Reed promised he could stave off a Buckhead City by renewing that spirit of cooperation, but his campaign for a third term collapsed with a third-place finish earlier this month.

Many of Dickens’ supporters indicated they saw the councilman as a more effective advocate to keep the city intact.

“This is a really critical election,” said James Marlow, 61. “I care deeply about a city that works for everybody.”

Buck Evans, 33, called the Buckhead split a “partisan, harebrained idea with no solid basis in fact.”

“It’s the type of populism that’s going to be the death of the state,” Evans said, adding: “We’re not the true phoenix city unless we revive and cast off the issues of our past.”
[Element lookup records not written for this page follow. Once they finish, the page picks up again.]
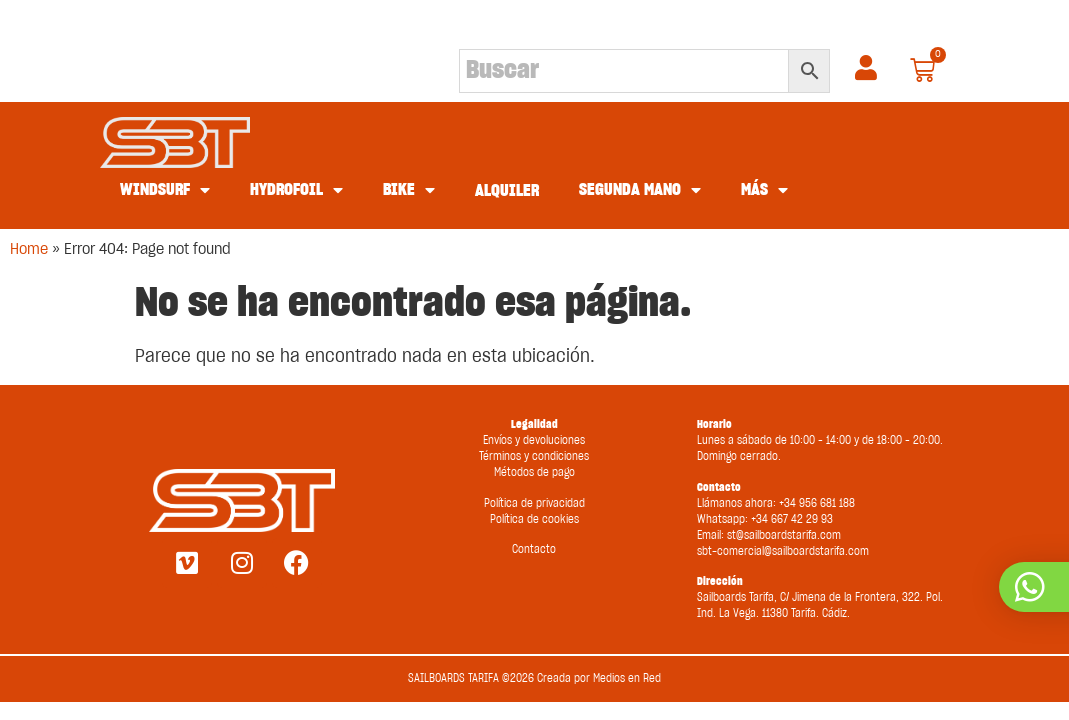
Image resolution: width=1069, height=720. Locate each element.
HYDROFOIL (296, 190)
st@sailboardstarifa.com (784, 535)
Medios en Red (627, 678)
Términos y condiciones (534, 456)
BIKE (409, 190)
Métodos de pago (534, 472)
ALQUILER (507, 191)
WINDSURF (165, 190)
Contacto (534, 549)
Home (29, 249)
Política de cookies (534, 519)
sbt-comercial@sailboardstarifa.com (783, 551)
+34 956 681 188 (817, 503)
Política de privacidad (534, 503)
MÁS (764, 190)
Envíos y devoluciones (534, 440)
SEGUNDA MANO (640, 190)
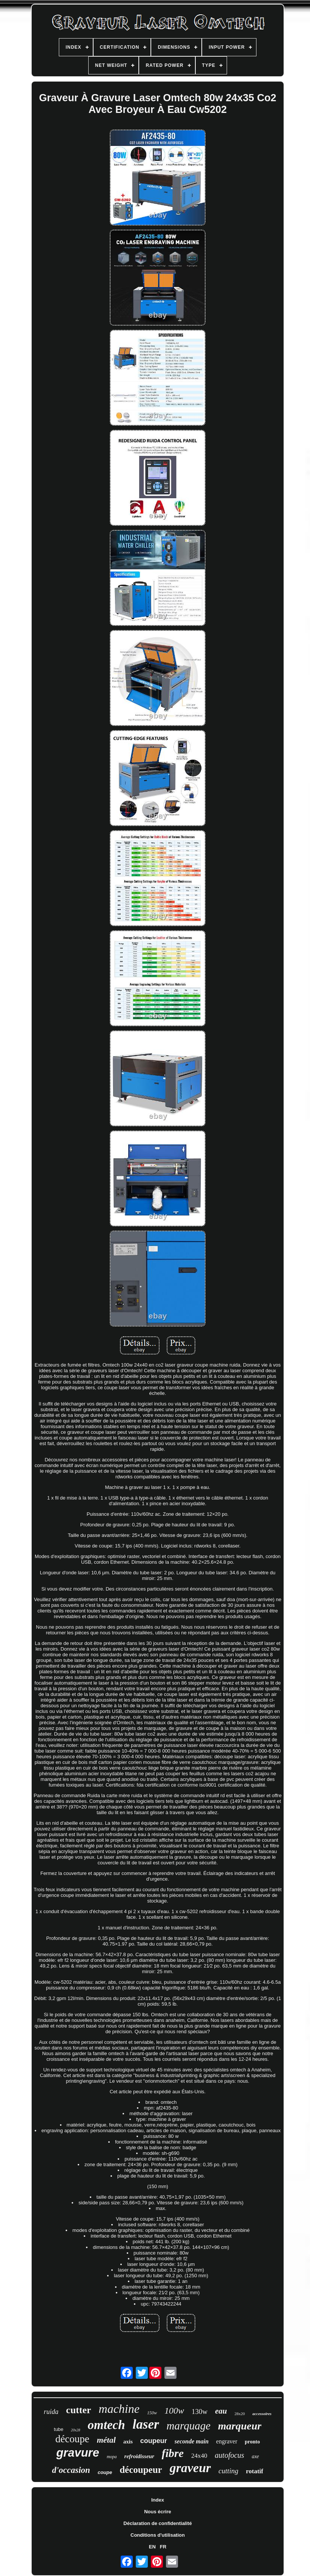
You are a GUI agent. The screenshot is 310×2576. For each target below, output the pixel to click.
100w (174, 2410)
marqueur (239, 2426)
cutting (228, 2471)
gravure (77, 2452)
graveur (190, 2468)
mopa (112, 2456)
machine (119, 2408)
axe (255, 2456)
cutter (78, 2410)
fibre (173, 2453)
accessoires (262, 2413)
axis (128, 2442)
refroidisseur (139, 2456)
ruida (51, 2411)
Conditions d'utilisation (157, 2535)
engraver (226, 2441)
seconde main (192, 2441)
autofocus (229, 2455)
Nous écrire (157, 2511)
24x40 (199, 2455)
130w (199, 2411)
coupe (105, 2472)
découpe (72, 2439)
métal (106, 2440)
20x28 (75, 2430)
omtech (106, 2425)
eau (221, 2410)
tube (58, 2429)
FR (163, 2547)
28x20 (240, 2413)
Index (157, 2500)
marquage (189, 2426)
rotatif (254, 2471)
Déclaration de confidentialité (157, 2523)
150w (152, 2412)
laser (146, 2424)
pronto (252, 2442)
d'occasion (71, 2470)
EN (152, 2547)
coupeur (153, 2441)
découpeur (141, 2470)
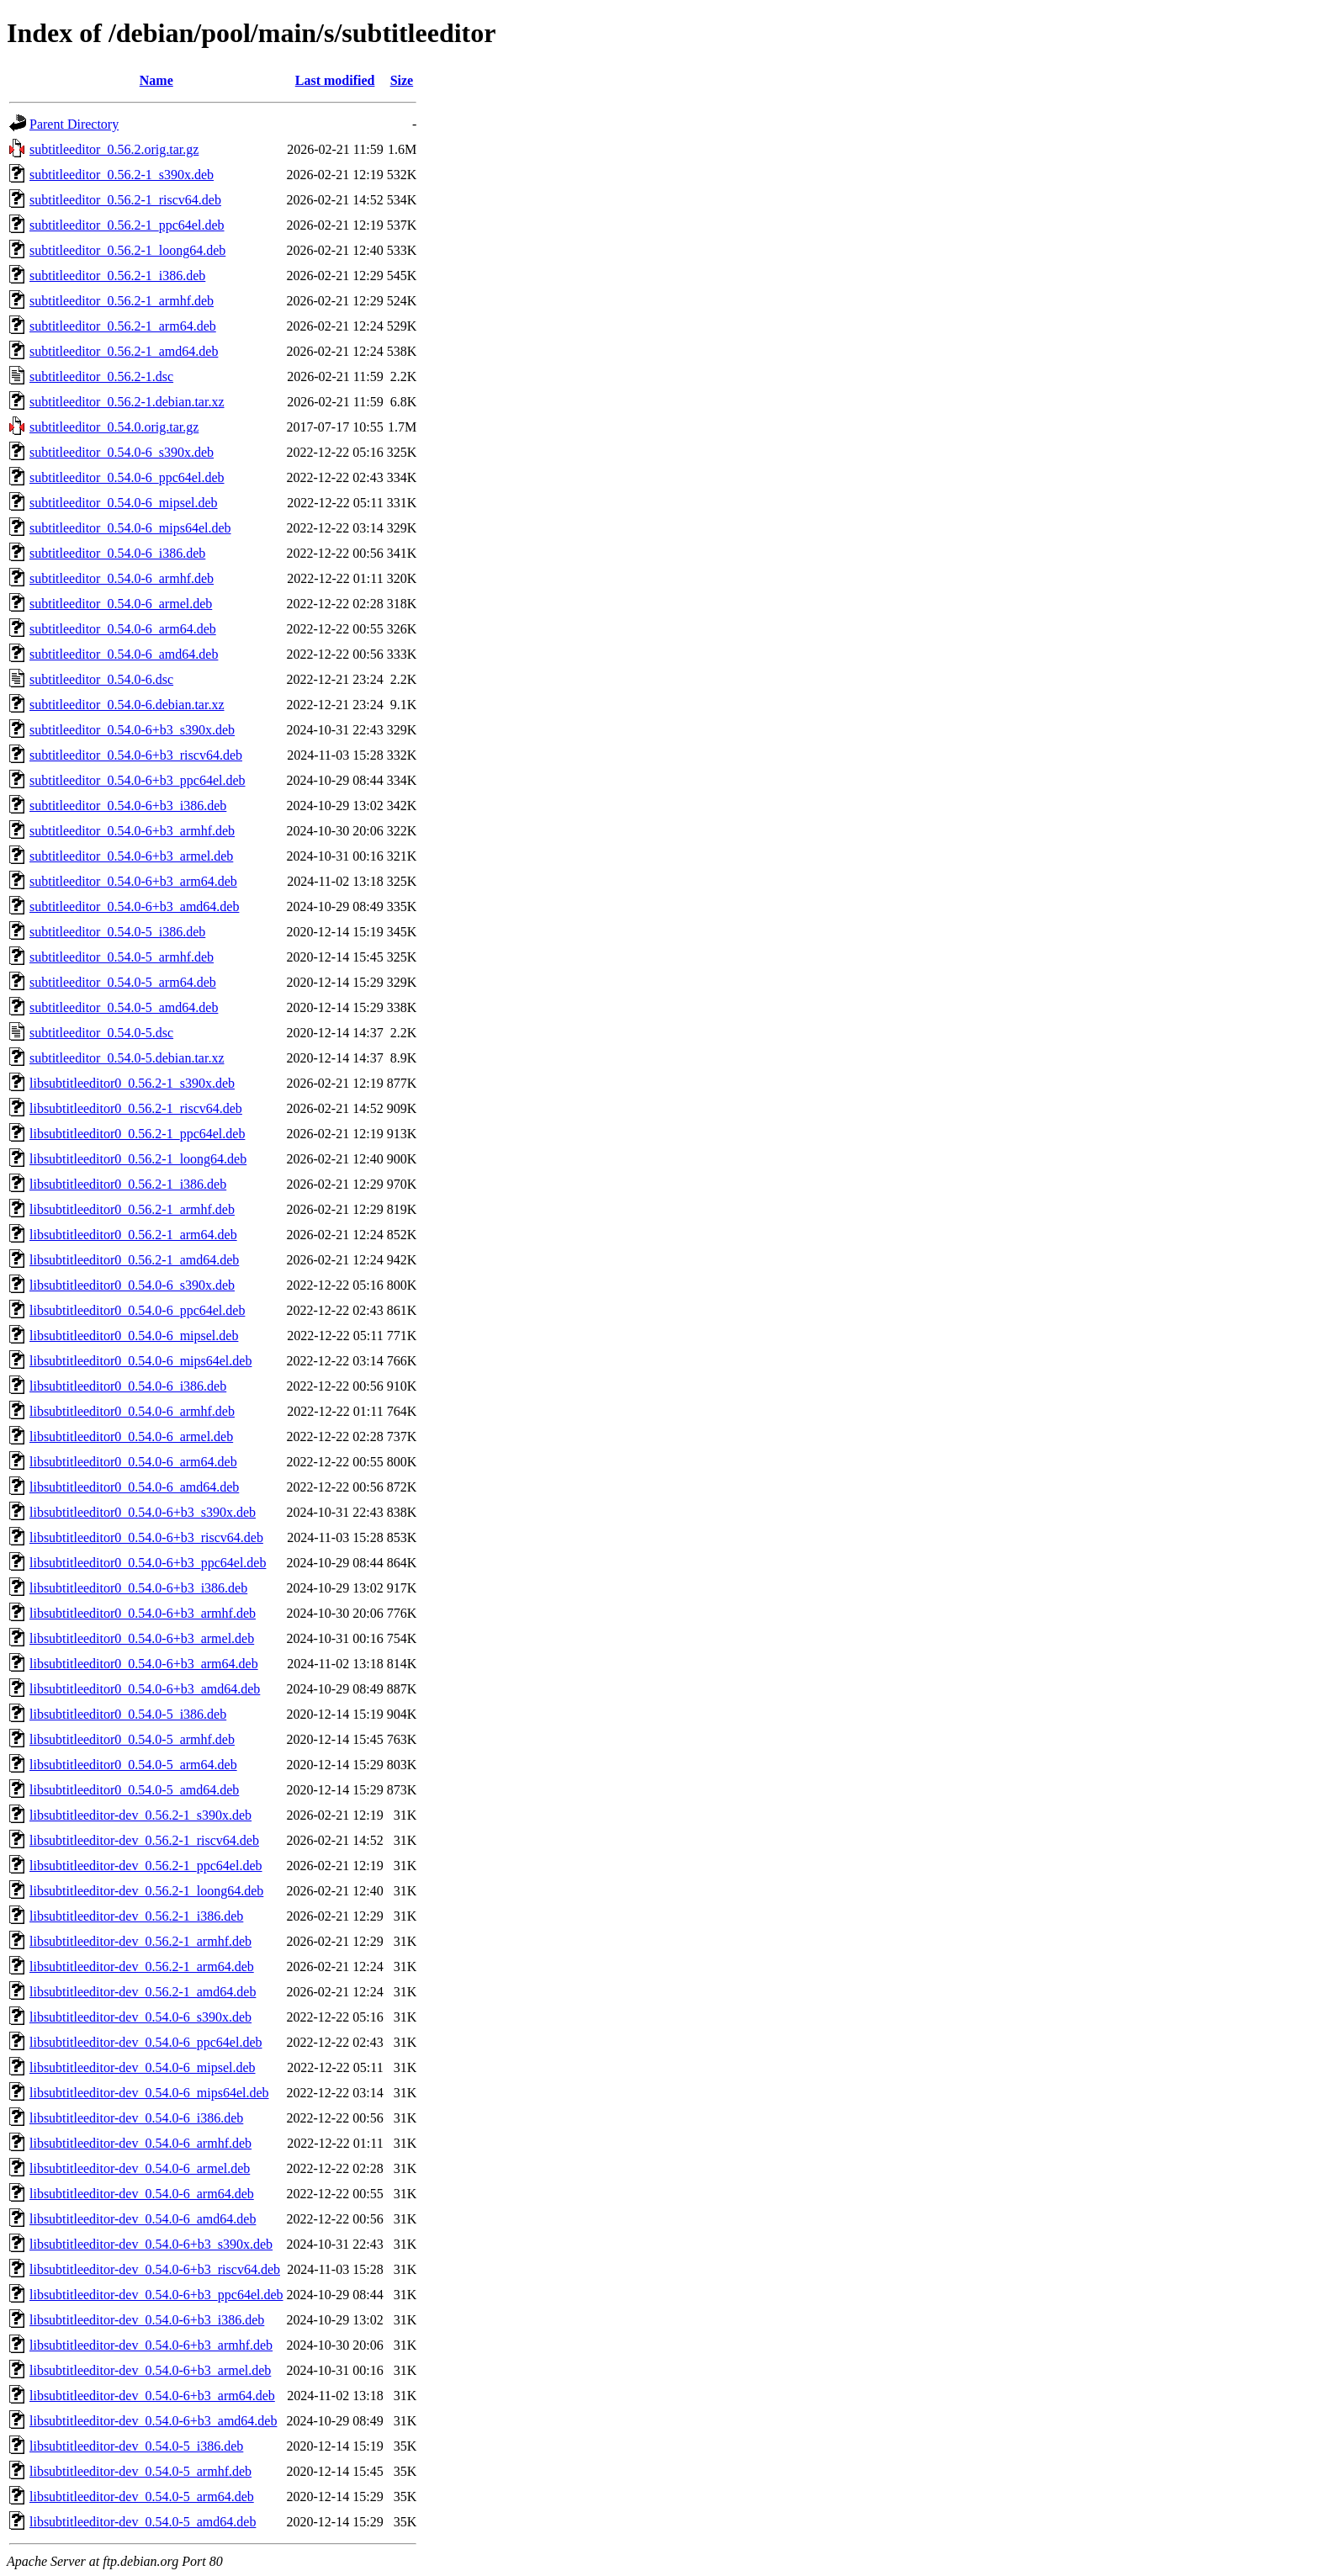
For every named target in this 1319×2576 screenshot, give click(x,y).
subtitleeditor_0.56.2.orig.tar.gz (114, 149)
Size (402, 80)
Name (156, 80)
After Dickens’ victory, Buckhead City advocates declared their effort to split from Atlanta was only invigorated by the outcome.

“Voter turnout in Buckhead was at an all-time low which tells us one thing; Buckhead is ready to and will vote yes for its independence” in 2022, said Bill White, one of the leaders of the initiative.

Kemp, meanwhile, said he anticipated working with Dickens to “combat crime, spur economic development, and ensure a brighter future for our capital city and state.”

Dickens didn’t specifically mention Buckhead during a joyous victory speech. But the subtext was clear as he presented himself as a “unifier -- somebody that could bring this whole city together.”

“We voted for progress and a problem solver. For a bridge builder, for transformation,” Dickens said. “And this work will start right now. We can’t wait any longer to address these issues.”

Staff writers Alia Malik and Tyler Wilkins contributed to this article.